Requirement =
Scan the data below for the string "browser". Copy every line where it appears.

==================================================

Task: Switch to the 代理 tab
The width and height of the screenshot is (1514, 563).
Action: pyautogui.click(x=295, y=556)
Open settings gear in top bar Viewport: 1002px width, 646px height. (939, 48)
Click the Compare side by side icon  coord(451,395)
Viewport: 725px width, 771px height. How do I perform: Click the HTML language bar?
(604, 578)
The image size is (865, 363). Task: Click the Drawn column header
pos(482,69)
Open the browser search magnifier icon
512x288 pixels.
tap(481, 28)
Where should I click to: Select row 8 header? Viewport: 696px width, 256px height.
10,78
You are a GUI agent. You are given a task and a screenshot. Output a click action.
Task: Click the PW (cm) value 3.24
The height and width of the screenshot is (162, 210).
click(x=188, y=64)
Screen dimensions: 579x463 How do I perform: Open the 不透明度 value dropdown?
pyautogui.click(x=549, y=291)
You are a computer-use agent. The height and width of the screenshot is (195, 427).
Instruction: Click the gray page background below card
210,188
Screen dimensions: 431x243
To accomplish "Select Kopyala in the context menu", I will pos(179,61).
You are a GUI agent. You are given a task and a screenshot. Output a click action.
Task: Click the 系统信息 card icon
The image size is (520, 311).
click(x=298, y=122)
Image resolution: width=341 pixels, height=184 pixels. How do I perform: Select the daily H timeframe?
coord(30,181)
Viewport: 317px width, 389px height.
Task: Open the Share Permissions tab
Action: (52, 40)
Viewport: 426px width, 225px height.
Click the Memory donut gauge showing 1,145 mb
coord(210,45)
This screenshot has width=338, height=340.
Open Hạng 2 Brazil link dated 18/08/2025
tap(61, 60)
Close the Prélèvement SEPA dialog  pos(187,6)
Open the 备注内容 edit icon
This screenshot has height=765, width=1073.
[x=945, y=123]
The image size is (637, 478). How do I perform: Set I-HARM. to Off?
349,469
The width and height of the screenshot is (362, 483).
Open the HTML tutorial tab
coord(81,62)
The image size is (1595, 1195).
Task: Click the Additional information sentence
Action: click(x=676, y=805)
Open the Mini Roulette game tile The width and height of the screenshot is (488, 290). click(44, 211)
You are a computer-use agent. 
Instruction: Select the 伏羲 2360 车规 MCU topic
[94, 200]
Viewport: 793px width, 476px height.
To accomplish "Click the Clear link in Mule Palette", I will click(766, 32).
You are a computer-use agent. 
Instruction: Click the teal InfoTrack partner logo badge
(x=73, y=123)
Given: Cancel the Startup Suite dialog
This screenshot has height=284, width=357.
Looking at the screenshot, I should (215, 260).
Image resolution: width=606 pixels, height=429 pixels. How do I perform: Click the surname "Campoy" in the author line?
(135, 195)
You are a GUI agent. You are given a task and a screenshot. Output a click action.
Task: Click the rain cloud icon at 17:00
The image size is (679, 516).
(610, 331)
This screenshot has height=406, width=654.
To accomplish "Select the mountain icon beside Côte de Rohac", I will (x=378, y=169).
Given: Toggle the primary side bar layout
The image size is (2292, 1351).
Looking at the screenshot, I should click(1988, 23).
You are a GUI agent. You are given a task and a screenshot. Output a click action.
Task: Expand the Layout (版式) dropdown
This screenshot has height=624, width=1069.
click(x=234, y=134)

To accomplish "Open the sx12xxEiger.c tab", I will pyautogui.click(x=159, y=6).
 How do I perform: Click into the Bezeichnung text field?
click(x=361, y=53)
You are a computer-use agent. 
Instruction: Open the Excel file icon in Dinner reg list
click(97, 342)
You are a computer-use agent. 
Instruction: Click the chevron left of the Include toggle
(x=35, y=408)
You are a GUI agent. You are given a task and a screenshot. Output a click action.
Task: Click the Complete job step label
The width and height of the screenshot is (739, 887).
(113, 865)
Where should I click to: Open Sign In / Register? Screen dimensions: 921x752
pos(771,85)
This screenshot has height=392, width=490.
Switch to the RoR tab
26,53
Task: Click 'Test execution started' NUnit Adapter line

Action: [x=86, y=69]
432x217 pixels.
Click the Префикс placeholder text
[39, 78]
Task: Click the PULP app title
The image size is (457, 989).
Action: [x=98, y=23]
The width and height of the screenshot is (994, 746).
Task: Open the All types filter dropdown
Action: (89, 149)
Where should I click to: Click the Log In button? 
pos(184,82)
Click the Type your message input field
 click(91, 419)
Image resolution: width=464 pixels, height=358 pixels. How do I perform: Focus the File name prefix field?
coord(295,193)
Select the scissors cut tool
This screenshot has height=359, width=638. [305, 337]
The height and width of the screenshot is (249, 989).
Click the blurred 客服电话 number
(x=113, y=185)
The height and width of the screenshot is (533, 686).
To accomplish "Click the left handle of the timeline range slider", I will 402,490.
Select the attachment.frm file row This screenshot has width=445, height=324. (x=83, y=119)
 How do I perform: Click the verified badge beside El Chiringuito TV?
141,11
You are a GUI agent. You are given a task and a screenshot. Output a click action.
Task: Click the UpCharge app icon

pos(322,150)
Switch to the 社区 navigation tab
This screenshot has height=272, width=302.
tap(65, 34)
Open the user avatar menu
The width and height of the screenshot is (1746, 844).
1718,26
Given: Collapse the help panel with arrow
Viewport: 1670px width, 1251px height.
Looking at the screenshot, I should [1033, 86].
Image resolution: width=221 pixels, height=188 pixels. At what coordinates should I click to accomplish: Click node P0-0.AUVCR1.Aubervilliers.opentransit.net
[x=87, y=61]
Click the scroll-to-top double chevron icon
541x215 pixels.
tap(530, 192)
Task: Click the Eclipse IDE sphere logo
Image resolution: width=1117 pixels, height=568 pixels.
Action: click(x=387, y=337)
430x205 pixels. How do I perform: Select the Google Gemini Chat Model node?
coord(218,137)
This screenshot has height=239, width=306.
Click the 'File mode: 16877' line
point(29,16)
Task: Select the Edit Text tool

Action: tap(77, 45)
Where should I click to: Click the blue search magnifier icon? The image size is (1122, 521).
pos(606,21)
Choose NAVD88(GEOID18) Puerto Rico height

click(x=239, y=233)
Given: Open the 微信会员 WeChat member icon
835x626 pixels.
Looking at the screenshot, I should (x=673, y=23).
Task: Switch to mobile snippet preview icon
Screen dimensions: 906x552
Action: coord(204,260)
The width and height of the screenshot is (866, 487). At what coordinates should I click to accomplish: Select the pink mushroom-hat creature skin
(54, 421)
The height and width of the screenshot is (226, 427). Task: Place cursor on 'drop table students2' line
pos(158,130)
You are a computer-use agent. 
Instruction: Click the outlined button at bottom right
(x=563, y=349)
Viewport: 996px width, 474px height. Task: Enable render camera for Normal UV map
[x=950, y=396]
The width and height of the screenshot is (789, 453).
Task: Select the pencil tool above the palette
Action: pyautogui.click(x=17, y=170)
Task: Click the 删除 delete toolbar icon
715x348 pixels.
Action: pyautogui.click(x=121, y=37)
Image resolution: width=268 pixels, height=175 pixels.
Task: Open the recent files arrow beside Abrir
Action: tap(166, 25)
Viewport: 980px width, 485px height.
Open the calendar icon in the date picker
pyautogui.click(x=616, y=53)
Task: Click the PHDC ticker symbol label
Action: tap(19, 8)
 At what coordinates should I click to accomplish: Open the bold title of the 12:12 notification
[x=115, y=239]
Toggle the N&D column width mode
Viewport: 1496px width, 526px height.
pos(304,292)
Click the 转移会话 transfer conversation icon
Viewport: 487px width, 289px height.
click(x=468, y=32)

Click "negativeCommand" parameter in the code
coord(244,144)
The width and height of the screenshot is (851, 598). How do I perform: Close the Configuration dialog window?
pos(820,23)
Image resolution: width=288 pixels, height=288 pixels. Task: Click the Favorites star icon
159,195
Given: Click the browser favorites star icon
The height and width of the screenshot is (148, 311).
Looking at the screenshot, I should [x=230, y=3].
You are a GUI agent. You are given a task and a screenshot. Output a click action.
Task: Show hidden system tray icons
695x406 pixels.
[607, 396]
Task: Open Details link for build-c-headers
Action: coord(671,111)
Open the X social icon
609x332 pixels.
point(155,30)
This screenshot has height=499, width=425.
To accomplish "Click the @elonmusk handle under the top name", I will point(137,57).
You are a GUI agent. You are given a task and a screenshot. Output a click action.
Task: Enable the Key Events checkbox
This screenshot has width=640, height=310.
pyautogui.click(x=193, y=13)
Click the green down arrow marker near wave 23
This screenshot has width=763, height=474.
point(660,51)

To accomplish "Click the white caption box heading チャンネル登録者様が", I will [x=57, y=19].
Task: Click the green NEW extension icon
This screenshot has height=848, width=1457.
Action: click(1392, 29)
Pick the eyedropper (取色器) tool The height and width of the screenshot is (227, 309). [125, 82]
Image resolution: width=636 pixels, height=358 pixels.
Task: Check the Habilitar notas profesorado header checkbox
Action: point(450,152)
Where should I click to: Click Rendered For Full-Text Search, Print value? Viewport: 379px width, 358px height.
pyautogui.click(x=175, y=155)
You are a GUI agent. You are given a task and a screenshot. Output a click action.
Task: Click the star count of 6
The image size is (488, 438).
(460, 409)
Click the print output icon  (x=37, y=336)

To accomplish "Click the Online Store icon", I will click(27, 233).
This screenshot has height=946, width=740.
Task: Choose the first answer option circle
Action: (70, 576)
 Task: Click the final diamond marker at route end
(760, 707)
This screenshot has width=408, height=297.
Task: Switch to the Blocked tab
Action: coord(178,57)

==================================================

The answer =
Open the browser search magnifier icon
Given: Click the browser favorites star icon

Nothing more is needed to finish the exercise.